Exercise => Each line from the one containing "Where should I click to: Click the" to the last line of the listing below must be reproduced exactly, and nothing more.

Information provided =>
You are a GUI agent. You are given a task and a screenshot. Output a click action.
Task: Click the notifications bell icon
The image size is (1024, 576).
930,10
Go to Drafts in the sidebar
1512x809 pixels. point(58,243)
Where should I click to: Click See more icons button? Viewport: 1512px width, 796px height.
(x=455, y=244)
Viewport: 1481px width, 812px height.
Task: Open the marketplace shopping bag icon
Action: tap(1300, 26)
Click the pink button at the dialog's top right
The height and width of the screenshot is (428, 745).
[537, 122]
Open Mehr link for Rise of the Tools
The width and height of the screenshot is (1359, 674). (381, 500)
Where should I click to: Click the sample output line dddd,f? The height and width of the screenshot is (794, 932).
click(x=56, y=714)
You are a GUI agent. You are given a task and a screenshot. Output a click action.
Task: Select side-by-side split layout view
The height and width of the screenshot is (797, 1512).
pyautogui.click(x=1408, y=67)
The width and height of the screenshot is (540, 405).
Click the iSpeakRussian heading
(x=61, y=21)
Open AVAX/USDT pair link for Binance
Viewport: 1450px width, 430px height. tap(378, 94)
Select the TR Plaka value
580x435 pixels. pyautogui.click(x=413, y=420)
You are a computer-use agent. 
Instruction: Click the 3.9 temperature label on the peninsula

Output =>
Where should I click to: Click the sample output line dddd,f? The height and width of the screenshot is (794, 932).
click(x=56, y=714)
You are a GUI agent. You are given a task and a screenshot. Output a click action.
Task: Select side-by-side split layout view
The height and width of the screenshot is (797, 1512).
pyautogui.click(x=1408, y=67)
The width and height of the screenshot is (540, 405).
Click the iSpeakRussian heading
(x=61, y=21)
Open AVAX/USDT pair link for Binance
Viewport: 1450px width, 430px height. tap(378, 94)
Select the TR Plaka value
580x435 pixels. pyautogui.click(x=413, y=420)
You are a computer-use agent. 
Instruction: Click the 3.9 temperature label on the peninsula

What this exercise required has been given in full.